2. When forging a weapon for a target player the forge tries to pick a difficulty closest to the target's skill.
3. If the target's skill is higher than the maximum difficulty set in premise #1 it caps out and does not pass this.
4. If the target's skill is lower than the minimum difficulty set in premise #1 it caps out and does not pass this.

Example #1:
An Artificer forges a steel longsword for an orc fighter with 100 longsword skill. If the Artificer makes a very fine steel longsword the highest difficulty it can be is extremely difficult which is difficulty 10 out of 11 possible and this will be the outcome. An extremely skilled (11 of 11 difficulties) was not produced because that would have violated premise #3 up above.

Example #2:
An Artificer forges a steel longsword for an orc fighter with 0 longsword skill. If the Artificer makes a very fine steel longsword the lowest difficulty it can be is moderate skill which is difficulty 6 out of 11 possible and this will be the outcome. A grandmother eval (1 of 11 difficulties) was not produced because that would have violated premise #4 up above.

Example #3:
An Artificer forges a steel longsword for an orc fighter with 76 longsword skill. If the Artificer makes a very fine steel longsword the outcome will likely be a very difficult which is difficulty 9 out of 11 possible. The target's skill wasn't too high for premise #3, and it wasn't too low for premise #4.

Ficer Difficulty Tables:
Minimum = http://anguish.org/tools/showcurrentnote.php?id=38&datetime=1493699476
Maximum = http://anguish.org/tools/showcurrentnote.php?id=38&datetime=1495251462
Note: These posts focus on Lead through Steel. Once you go above mithril the difficulties do change.

Subjectivity:
Whitehand saying trillian is okay for 10 skill is misleading. It depends on what weapon type we're discussing. If it's a trillian scalpel for 10 knife skill, then yes it's a good choice. But if it's a trillian battleaxe for 10 skill then you're just hurting yourself and you'll have a hard time hitting anything and you'll skill very slowly since a trillian battleaxe's minimum difficulty is very high.

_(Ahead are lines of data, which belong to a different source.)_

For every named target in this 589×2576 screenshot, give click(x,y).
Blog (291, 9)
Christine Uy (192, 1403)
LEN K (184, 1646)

Eco asked if trillian improved a weapon's maximum difficulty to which Whitehand said, "no it improves skilling." In this statement Eco is actually correct, trillian changes the possible weapon difficulties as stated in premise #1 it's the weapon type and metal that determine difficulty potentials. The statement Whitehand made is about a fighter's evaluation summary which is based on how close a weapons difficulty is to your skill, how heavy the weapon is, and how damaging. Whitehand's statement is misleading because it implies that a trillian warhammer could be perfectly suited for someone at 20 club skill, or that it will help them skill faster, both of which aren't true.

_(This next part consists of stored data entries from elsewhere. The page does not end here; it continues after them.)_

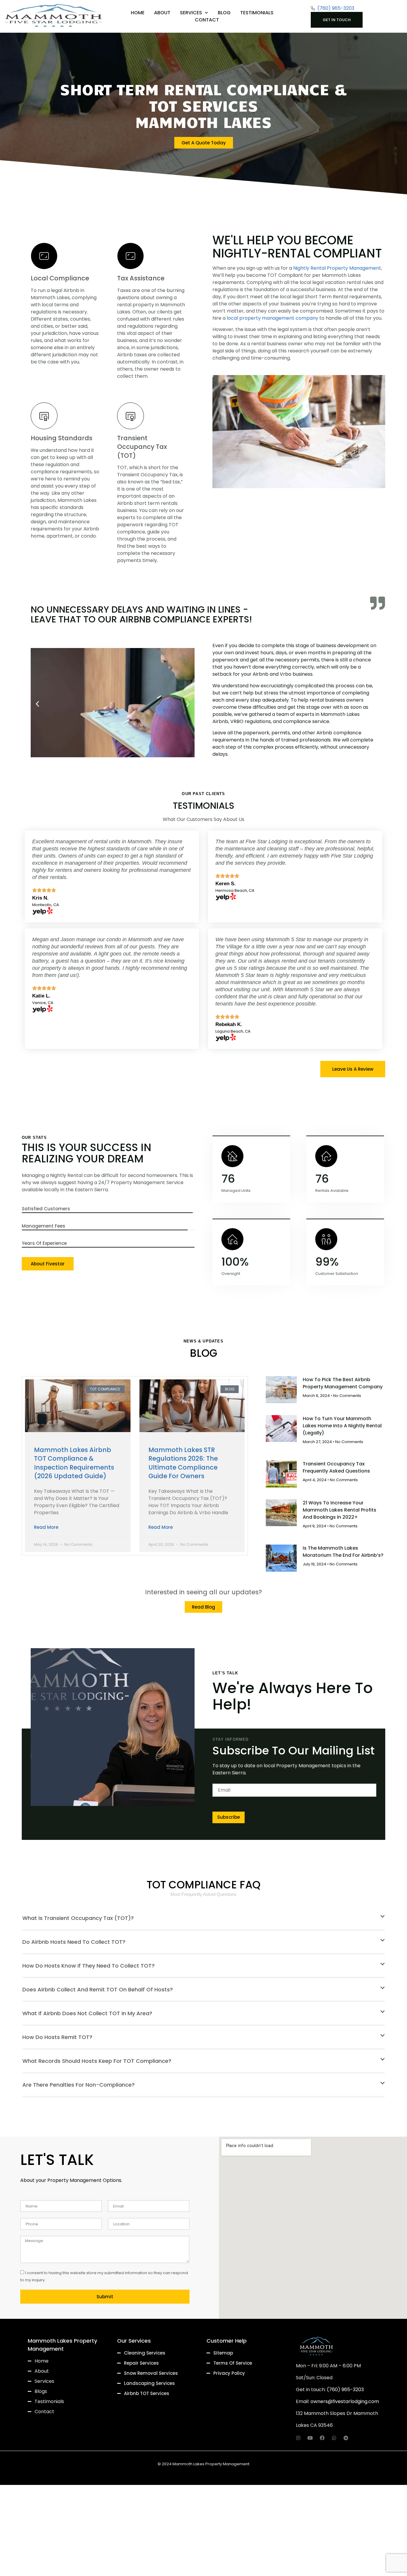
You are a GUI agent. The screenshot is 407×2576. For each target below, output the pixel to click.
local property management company (272, 318)
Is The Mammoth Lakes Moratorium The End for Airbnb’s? (343, 1552)
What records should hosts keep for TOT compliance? (96, 2061)
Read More (46, 1527)
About (162, 12)
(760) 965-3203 (345, 2389)
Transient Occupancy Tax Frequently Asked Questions (336, 1467)
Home (138, 12)
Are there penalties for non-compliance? (78, 2084)
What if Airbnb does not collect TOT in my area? (87, 2013)
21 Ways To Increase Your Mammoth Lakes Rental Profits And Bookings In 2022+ (339, 1509)
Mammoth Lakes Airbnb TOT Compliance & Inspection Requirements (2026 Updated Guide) (74, 1462)
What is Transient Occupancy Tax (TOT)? (78, 1918)
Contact (207, 19)
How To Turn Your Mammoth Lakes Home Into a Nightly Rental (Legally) (342, 1425)
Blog (224, 12)
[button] (37, 703)
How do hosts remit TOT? (57, 2037)
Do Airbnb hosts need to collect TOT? (73, 1942)
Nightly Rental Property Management (337, 268)
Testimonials (257, 12)
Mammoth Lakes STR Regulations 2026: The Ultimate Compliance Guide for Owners (183, 1462)
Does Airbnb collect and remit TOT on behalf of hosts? (97, 1989)
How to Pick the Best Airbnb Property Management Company (343, 1383)
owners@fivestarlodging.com (344, 2401)
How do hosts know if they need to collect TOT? (88, 1965)
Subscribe (228, 1817)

Mani might be onto something interesting, but instead of anecdotal evidence it needs to be tested with a fighter's evaluations. What you'd need to do is forge 12 different greatswords. Forge a very fine greatsword of lead, zinc, tin, gold, copper, iron, platinum, bronze, brass, silver, electrum, and steel all for you at the same time so they're all forged for the same skill. Then have a fighter "eval zinc greatsword for mani out loud" and do that for all 12 swords. At the bottom of the eval it'll give a summary like "Mani couldn't hit the broad side of a barn with this greatsword" and there will probably be some sort of progression between the 12 metals. My hypothesis based on the reasearch I've personally seen is that lead will be the worst and it'll get better as you go up toward steel which might say "this greatsword is excellent for Mani". Or if Mani is onto something here then perhaps the steel forge will be really poor but the platinum or brass for his 30 ish skill might be "excellent".

However, the weapon type and metals are what determine the minimum and maximum difficulties ficer weapons have, they are hard-coded into the game. So I'm not sure exactly what is working better or worse for Mani between these metals (damage, chance to hit, skilling, etc) but all metals from at least lead through steel will eval at moderately difficult for a greatsword forged for 30 ish skill. It's not until he reaches about 65 two handed sword that the difficulty will change.